Dataset rows
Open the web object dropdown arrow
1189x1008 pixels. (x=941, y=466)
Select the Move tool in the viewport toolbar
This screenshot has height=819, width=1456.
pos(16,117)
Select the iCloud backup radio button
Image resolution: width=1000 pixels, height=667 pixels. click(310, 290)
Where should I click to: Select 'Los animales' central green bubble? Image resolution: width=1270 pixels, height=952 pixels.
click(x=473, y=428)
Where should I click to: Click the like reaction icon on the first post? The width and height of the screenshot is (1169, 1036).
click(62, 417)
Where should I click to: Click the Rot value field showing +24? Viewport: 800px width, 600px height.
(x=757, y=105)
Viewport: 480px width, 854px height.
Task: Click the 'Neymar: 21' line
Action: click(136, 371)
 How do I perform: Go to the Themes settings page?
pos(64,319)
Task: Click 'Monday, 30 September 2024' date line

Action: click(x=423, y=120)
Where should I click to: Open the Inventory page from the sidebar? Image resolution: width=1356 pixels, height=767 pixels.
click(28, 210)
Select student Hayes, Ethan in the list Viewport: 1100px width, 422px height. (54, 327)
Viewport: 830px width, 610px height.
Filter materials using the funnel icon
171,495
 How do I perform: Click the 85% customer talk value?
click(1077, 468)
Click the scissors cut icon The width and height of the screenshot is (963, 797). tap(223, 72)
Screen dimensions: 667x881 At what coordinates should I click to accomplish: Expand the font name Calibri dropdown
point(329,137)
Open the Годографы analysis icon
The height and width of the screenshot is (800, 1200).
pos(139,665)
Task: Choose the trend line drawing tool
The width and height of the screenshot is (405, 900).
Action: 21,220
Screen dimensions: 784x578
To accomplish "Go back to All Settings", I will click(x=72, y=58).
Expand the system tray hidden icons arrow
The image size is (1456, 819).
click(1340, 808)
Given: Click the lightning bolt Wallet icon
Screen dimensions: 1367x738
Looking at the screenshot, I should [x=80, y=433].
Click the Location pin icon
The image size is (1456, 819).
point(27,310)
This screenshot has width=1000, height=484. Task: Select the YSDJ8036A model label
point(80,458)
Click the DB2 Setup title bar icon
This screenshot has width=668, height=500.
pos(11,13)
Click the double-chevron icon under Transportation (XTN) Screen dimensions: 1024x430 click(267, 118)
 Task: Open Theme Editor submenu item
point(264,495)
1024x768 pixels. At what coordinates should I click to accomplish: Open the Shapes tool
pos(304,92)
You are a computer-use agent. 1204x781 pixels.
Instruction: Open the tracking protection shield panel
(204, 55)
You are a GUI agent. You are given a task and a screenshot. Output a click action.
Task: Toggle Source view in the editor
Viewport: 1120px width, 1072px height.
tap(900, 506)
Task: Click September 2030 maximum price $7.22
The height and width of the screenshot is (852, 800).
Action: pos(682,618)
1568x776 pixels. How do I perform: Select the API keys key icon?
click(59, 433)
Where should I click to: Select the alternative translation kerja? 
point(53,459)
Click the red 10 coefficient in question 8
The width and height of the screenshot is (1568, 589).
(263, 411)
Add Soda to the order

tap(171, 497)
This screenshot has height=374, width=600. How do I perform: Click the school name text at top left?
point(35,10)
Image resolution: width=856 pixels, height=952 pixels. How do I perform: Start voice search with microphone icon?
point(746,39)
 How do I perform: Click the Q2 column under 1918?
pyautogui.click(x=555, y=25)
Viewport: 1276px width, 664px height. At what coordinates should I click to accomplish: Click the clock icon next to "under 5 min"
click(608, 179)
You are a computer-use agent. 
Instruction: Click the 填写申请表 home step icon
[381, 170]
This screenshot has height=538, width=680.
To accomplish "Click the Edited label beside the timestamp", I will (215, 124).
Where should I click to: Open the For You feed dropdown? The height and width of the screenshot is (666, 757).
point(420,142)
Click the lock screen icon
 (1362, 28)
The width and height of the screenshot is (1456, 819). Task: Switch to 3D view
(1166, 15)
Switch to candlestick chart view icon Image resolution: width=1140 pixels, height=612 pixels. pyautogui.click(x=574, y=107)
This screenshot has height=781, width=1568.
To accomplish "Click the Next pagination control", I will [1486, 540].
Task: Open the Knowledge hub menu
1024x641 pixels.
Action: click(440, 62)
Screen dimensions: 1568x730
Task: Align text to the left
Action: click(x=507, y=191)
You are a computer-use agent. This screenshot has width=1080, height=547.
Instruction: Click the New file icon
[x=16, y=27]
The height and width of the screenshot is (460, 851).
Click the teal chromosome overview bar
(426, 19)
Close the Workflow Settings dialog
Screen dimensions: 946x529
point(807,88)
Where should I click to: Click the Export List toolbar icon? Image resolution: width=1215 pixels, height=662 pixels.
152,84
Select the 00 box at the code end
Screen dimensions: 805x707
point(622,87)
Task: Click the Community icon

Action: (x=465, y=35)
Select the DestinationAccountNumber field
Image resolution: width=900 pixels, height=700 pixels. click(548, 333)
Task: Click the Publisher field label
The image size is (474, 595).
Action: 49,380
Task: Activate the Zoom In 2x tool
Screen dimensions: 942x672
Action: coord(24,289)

**The problem:**
Reproduce every one of the lines above word for word, keeping them in their original order from first to last.

**Response to this exercise:**
Open the web object dropdown arrow
1189x1008 pixels. (x=941, y=466)
Select the Move tool in the viewport toolbar
This screenshot has height=819, width=1456.
pos(16,117)
Select the iCloud backup radio button
Image resolution: width=1000 pixels, height=667 pixels. click(310, 290)
Where should I click to: Select 'Los animales' central green bubble? Image resolution: width=1270 pixels, height=952 pixels.
click(x=473, y=428)
Where should I click to: Click the like reaction icon on the first post? The width and height of the screenshot is (1169, 1036).
click(62, 417)
Where should I click to: Click the Rot value field showing +24? Viewport: 800px width, 600px height.
(x=757, y=105)
Viewport: 480px width, 854px height.
Task: Click the 'Neymar: 21' line
Action: click(136, 371)
 How do I perform: Go to the Themes settings page?
pos(64,319)
Task: Click 'Monday, 30 September 2024' date line

Action: click(x=423, y=120)
Where should I click to: Open the Inventory page from the sidebar? Image resolution: width=1356 pixels, height=767 pixels.
click(28, 210)
Select student Hayes, Ethan in the list Viewport: 1100px width, 422px height. (54, 327)
Viewport: 830px width, 610px height.
Filter materials using the funnel icon
171,495
 How do I perform: Click the 85% customer talk value?
click(1077, 468)
Click the scissors cut icon The width and height of the screenshot is (963, 797). tap(223, 72)
Screen dimensions: 667x881 At what coordinates should I click to accomplish: Expand the font name Calibri dropdown
point(329,137)
Open the Годографы analysis icon
The height and width of the screenshot is (800, 1200).
pos(139,665)
Task: Choose the trend line drawing tool
The width and height of the screenshot is (405, 900).
Action: 21,220
Screen dimensions: 784x578
To accomplish "Go back to All Settings", I will click(x=72, y=58).
Expand the system tray hidden icons arrow
The image size is (1456, 819).
click(1340, 808)
Given: Click the lightning bolt Wallet icon
Screen dimensions: 1367x738
Looking at the screenshot, I should [x=80, y=433].
Click the Location pin icon
The image size is (1456, 819).
point(27,310)
This screenshot has width=1000, height=484. Task: Select the YSDJ8036A model label
point(80,458)
Click the DB2 Setup title bar icon
This screenshot has width=668, height=500.
pos(11,13)
Click the double-chevron icon under Transportation (XTN) Screen dimensions: 1024x430 click(267, 118)
 Task: Open Theme Editor submenu item
point(264,495)
1024x768 pixels. At what coordinates should I click to accomplish: Open the Shapes tool
pos(304,92)
You are a computer-use agent. 1204x781 pixels.
Instruction: Open the tracking protection shield panel
(204, 55)
You are a GUI agent. You are given a task and a screenshot. Output a click action.
Task: Toggle Source view in the editor
Viewport: 1120px width, 1072px height.
tap(900, 506)
Task: Click September 2030 maximum price $7.22
The height and width of the screenshot is (852, 800).
Action: pos(682,618)
1568x776 pixels. How do I perform: Select the API keys key icon?
click(59, 433)
Where should I click to: Select the alternative translation kerja? 
point(53,459)
Click the red 10 coefficient in question 8
The width and height of the screenshot is (1568, 589).
(263, 411)
Add Soda to the order

tap(171, 497)
This screenshot has height=374, width=600. How do I perform: Click the school name text at top left?
point(35,10)
Image resolution: width=856 pixels, height=952 pixels. How do I perform: Start voice search with microphone icon?
point(746,39)
 How do I perform: Click the Q2 column under 1918?
pyautogui.click(x=555, y=25)
Viewport: 1276px width, 664px height. At what coordinates should I click to accomplish: Click the clock icon next to "under 5 min"
click(608, 179)
You are a computer-use agent. 
Instruction: Click the 填写申请表 home step icon
[381, 170]
This screenshot has height=538, width=680.
To accomplish "Click the Edited label beside the timestamp", I will (215, 124).
Where should I click to: Open the For You feed dropdown? The height and width of the screenshot is (666, 757).
point(420,142)
Click the lock screen icon
 (1362, 28)
The width and height of the screenshot is (1456, 819). Task: Switch to 3D view
(1166, 15)
Switch to candlestick chart view icon Image resolution: width=1140 pixels, height=612 pixels. pyautogui.click(x=574, y=107)
This screenshot has height=781, width=1568.
To accomplish "Click the Next pagination control", I will [1486, 540].
Task: Open the Knowledge hub menu
1024x641 pixels.
Action: click(440, 62)
Screen dimensions: 1568x730
Task: Align text to the left
Action: click(x=507, y=191)
You are a computer-use agent. This screenshot has width=1080, height=547.
Instruction: Click the New file icon
[x=16, y=27]
The height and width of the screenshot is (460, 851).
Click the teal chromosome overview bar
(426, 19)
Close the Workflow Settings dialog
Screen dimensions: 946x529
point(807,88)
Where should I click to: Click the Export List toolbar icon? Image resolution: width=1215 pixels, height=662 pixels.
152,84
Select the 00 box at the code end
Screen dimensions: 805x707
point(622,87)
Task: Click the Community icon

Action: (x=465, y=35)
Select the DestinationAccountNumber field
Image resolution: width=900 pixels, height=700 pixels. click(548, 333)
Task: Click the Publisher field label
The image size is (474, 595).
Action: 49,380
Task: Activate the Zoom In 2x tool
Screen dimensions: 942x672
Action: coord(24,289)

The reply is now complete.